No es lo mismo vender todos los derechos juntos que los de cada equipo por separado, ya que la retransmisión de los partidos de los clubes pequeños no es rentable. LaLiga presume de ello en su informe anual: “El incremento de los ingresos de retransmisión se puede explicar por la recompra de los derechos por parte de LaLiga a clubes, a nivel bilateral, para posibilitar la suscripción del nuevo acuerdo de venta conjunta de los derechos televisivos”. Los ingresos extra, esos 236 millones, se utilizaron para financiar a la mayor parte de los equipos, salvo el Real Madrid y el FC Barcelona, que solo percibieron 10 millones, el 4%. "Podemos decir que el Real Madrid y el Barcelona están financiando a sus competidores con esta operación", dice Guivernau.

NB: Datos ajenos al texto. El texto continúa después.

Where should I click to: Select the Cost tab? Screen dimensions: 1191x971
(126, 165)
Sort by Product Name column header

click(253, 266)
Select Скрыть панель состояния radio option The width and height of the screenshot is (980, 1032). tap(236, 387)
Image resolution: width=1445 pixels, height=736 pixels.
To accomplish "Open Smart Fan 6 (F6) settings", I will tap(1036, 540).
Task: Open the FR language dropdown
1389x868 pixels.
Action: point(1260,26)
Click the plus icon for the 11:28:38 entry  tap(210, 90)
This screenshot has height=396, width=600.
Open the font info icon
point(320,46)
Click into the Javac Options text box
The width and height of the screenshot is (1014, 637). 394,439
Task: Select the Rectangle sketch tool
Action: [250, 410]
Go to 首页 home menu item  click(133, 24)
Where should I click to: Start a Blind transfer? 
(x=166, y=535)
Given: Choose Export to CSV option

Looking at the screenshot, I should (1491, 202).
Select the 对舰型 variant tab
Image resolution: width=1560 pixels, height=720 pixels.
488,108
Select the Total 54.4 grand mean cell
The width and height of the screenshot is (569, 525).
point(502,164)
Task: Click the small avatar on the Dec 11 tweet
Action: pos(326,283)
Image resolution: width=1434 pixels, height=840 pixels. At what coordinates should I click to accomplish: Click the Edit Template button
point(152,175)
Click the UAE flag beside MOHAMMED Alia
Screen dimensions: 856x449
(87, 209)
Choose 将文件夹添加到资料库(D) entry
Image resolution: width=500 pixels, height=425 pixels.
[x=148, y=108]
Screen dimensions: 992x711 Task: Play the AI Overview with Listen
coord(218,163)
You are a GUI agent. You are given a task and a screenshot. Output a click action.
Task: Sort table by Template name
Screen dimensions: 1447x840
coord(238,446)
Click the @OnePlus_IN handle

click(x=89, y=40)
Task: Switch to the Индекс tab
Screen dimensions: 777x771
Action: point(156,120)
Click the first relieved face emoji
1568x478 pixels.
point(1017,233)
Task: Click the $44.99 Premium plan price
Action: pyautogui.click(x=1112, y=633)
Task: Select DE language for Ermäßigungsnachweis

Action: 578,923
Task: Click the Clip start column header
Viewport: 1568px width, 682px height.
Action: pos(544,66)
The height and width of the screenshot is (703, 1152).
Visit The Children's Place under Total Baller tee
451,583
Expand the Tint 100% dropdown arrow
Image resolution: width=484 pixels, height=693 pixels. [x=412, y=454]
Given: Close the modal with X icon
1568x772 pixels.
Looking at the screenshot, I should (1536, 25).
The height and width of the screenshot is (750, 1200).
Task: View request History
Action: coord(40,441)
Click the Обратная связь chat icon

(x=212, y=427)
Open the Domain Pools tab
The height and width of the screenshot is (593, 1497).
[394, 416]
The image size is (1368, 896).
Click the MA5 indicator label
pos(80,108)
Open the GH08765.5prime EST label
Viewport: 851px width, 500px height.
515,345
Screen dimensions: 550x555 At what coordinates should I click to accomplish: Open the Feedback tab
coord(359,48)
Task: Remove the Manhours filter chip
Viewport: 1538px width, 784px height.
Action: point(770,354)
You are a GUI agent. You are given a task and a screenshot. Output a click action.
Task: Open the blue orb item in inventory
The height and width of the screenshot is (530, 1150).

El beneficio operativo antes de impuestos de los equipos de Primera sin Real Madrid y FC Barcelona fue de 107,4 millones de euros. Sin embargo, sin los 226 millones adicionales que se repartieron, el resultado hubiese sido muy diferente, con unas pérdidas acumuladas de casi 130. En otras palabras: gracias a la comercialización conjunta de los derechos de televisión y su posterior reparto, los equipos de la liga han conseguido salir de números rojos e ir pagando su deuda con Hacienda. Esta estructura, que depende en gran medida del Clásico, se vendría abajo de salir el Barcelona. Y, al ser ingresos operativos (recurrentes año a año), los equipos no tendrían más remedio que ajustar gastos operativos para equilibrar sus cuentas. Como hay poco margen para ajustar las partidas de consumo (mantenimiento, viajes, etc.), probablemente se ajustaría en salarios. Los clubes se desprenderían de las fichas más altas mediante ventas, lo que implicaría una devaluación inmediata de la competición y restaría capacidad para competir con el resto de países por atraer talento.

La competición se encuentra en plena transición hacia el modelo inglés, pero aún no tiene los cimientos suficientemente robustos para sostenerse tras la pérdida de un pilar: "LaLiga es un producto en claro crecimiento. Todos los clubes, y especialmente los dos grandes, están invirtiendo en potenciar el producto a medio y largo plazo, por eso me parece una locura que saliese el FC Barcelona. No tendría ningún sentido a nivel económico. ¿Para irse a dónde, a la liga francesa, que está como la española hace unos años? Sería un paso atrás y eso no van a permitirlo ni el FC Barcelona ni el resto de la liga”, afirma Cantelli, que descarta cualquier posibilidad: "Si Cataluña llega a independizarse, se alcanzaría un acuerdo inmediatamente para que los equipos catalanes siguiesen jugando en España, no lo dudo, da igual lo que diga Tebas: cuando la ideología se pone difícil, los principios se hacen flexibles”.

Gay de Liébana le pone un toque de humor: "A mí una liga catalana me vendría genial, porque mi Espanyol sería siempre el segundo y tendría acceso a la Champions, que es un sueño, otra cosa es con qué jugadores y a qué nivel lo haría”, dice para concluir que "una cosa es lo que los políticos quieran, o los sentimientos de la gente, y otra es la pela, que decimos aquí en Cataluña. El Barcelona tiene que quedarse en la liga española, porque si no veremos una masacre de estrellas en la liga, y eso no lo quiere nadie".